Nesse sentido, Mário Maróstica, professor da FEA-Unicamp e um dos autores do artigo apoiado pela Fapesp, vem desenvolvendo há anos trabalhos sobre a caracterização de compostos bioativos em frutas nativas brasileiras.
O potencial do consumo de frutas roxas como a jabuticaba mostrou já alguns resultados promissores no sentido de prevenir ou retardar o aparecimento de doenças crônicas não transmissíveis. “A casca da jabuticaba possui compostos fenólicos e fibras, que possuem efeitos demonstrados no controle da glicemia e de colesterol em diversos estudos”, destaca o professor.

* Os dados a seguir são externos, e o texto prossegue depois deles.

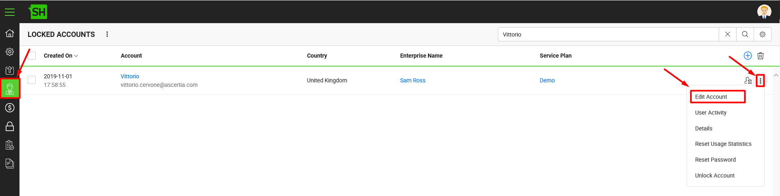
Task: Click the trash delete icon
Action: tap(761, 56)
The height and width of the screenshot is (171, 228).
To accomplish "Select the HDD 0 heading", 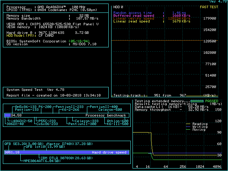I will 118,7.
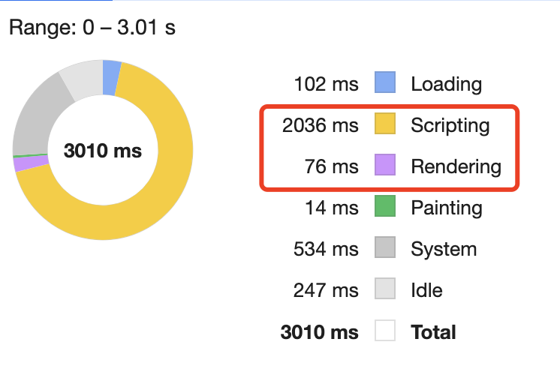Click the yellow Scripting color swatch
This screenshot has height=381, width=560.
coord(385,125)
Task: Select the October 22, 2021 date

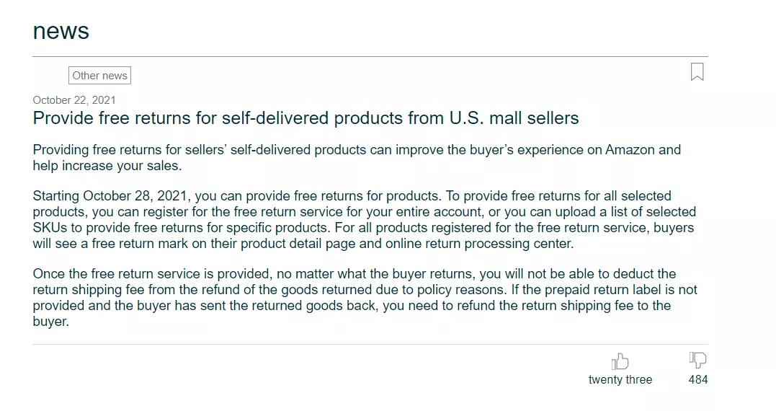Action: (74, 100)
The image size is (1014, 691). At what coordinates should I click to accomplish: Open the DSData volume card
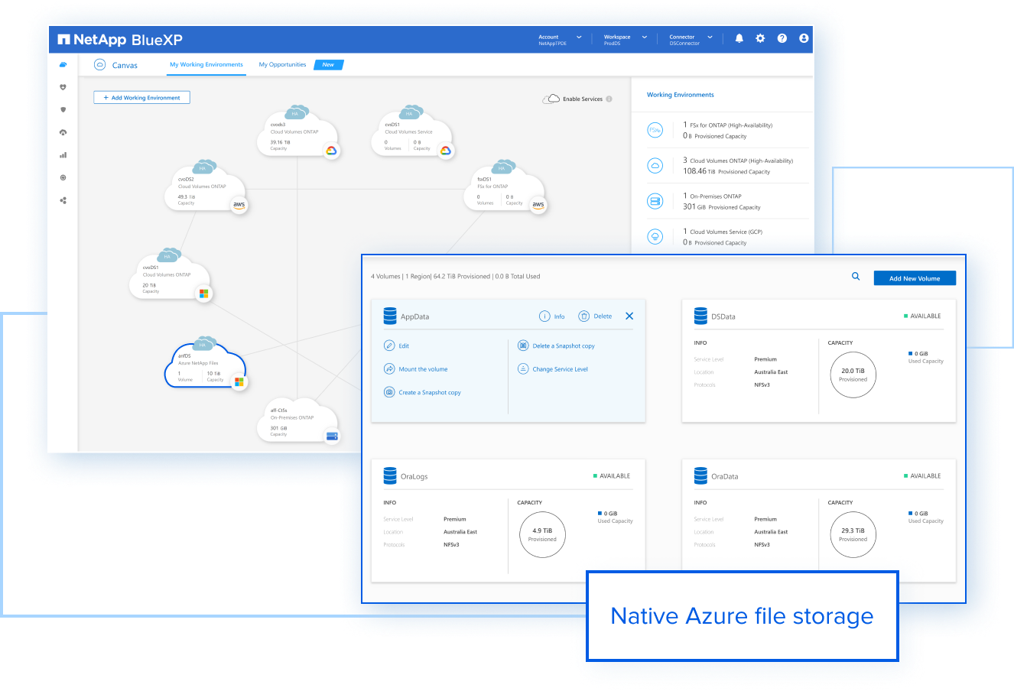click(723, 316)
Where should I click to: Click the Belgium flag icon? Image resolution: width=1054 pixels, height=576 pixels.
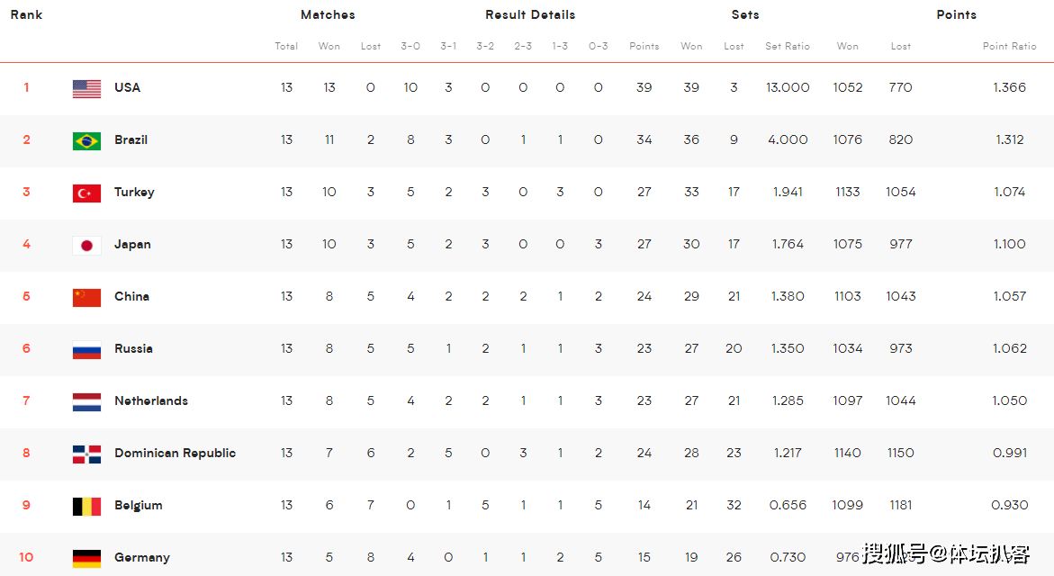(x=86, y=506)
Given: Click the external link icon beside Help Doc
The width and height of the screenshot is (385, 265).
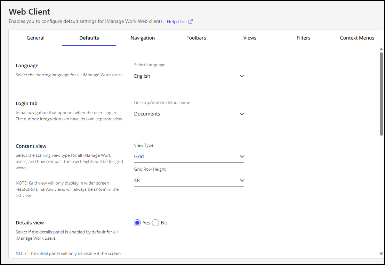Looking at the screenshot, I should pos(191,22).

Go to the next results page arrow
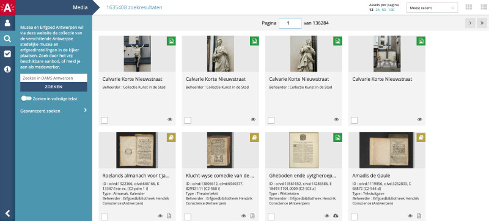click(x=470, y=23)
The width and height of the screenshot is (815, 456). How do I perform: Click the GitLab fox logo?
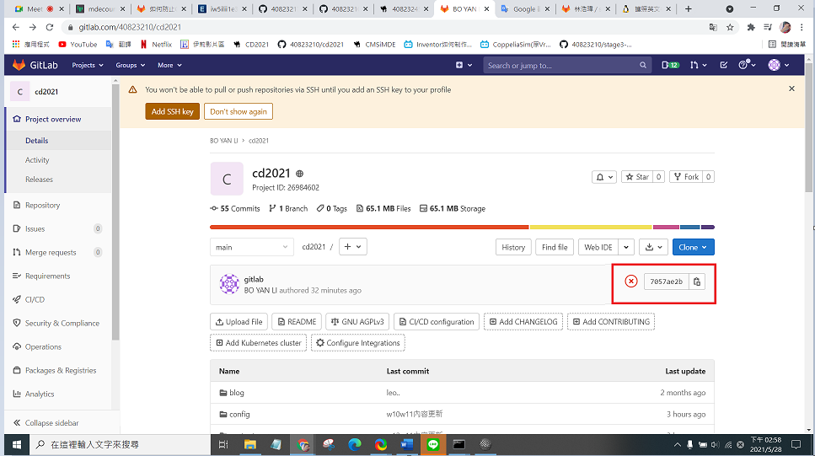coord(19,65)
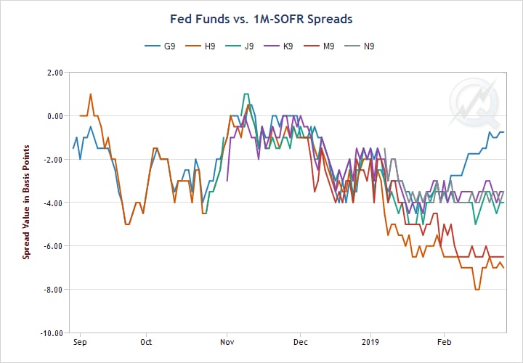Click the 0.00 y-axis tick label
Screen dimensions: 523x363
[53, 116]
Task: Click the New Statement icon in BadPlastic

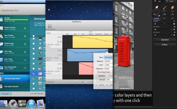Action: (48, 26)
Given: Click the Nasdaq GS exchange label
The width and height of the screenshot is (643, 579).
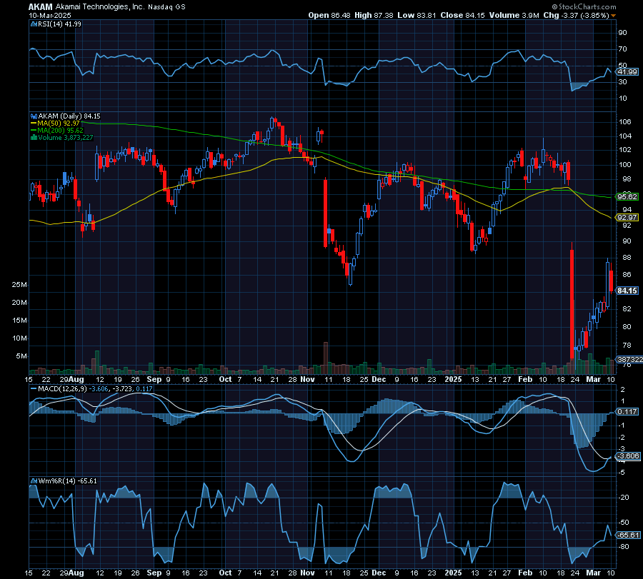Looking at the screenshot, I should click(167, 6).
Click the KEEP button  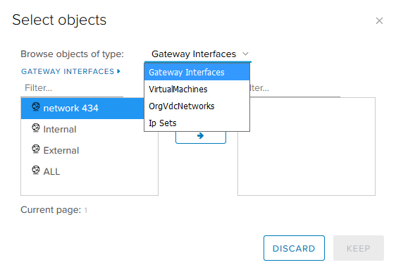coord(359,248)
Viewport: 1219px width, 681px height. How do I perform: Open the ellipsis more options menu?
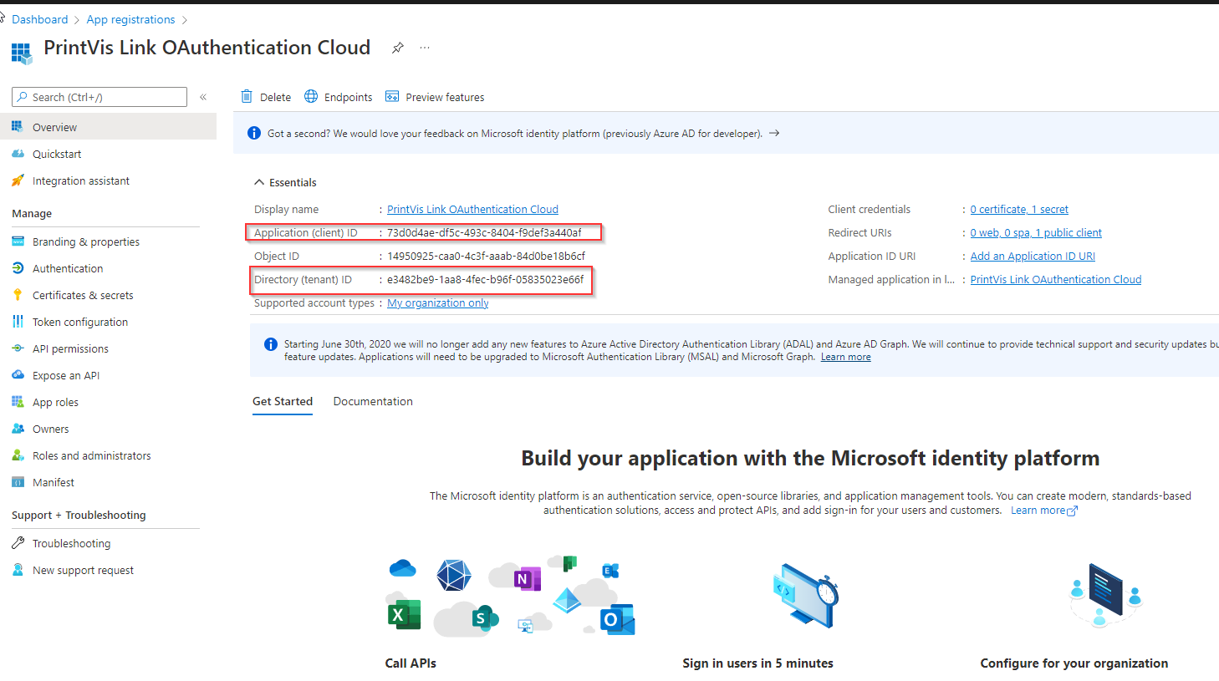tap(425, 48)
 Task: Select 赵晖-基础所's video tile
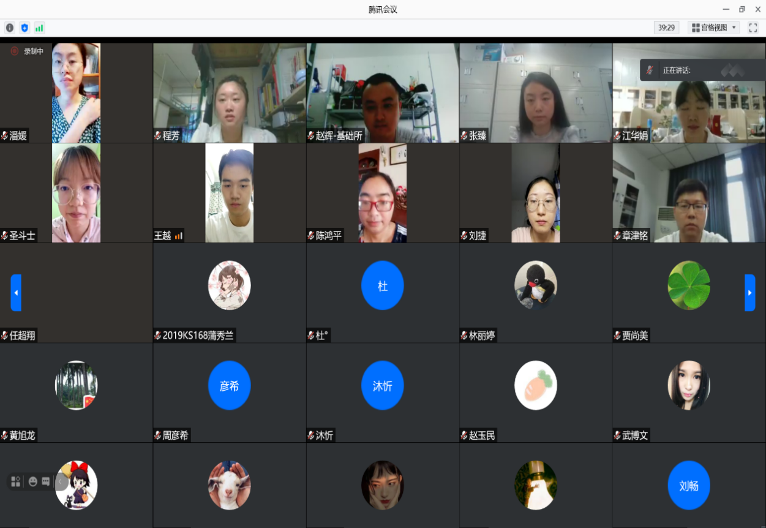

Num desses estudos já havia sido caracterizada a eficiência do suco de jabuticaba para a redução da resistência à insulina e aumento da produção de um importante hormônio regulador da fome, saciedade e do controle glicêmico, o GLP-1 (cuja ação é emulada por medicamentos como semaglutida e liraglutida).
Com os resultados promissores avançando, as pesquisas do grupo que une departamentos das áreas de ciências médicas e engenharia de alimentos da Unicamp continuam investigando os bioativos da fruta e envolvem agora modelos animais para estudo de sua relação com a depressão e na prevenção do câncer colorretal.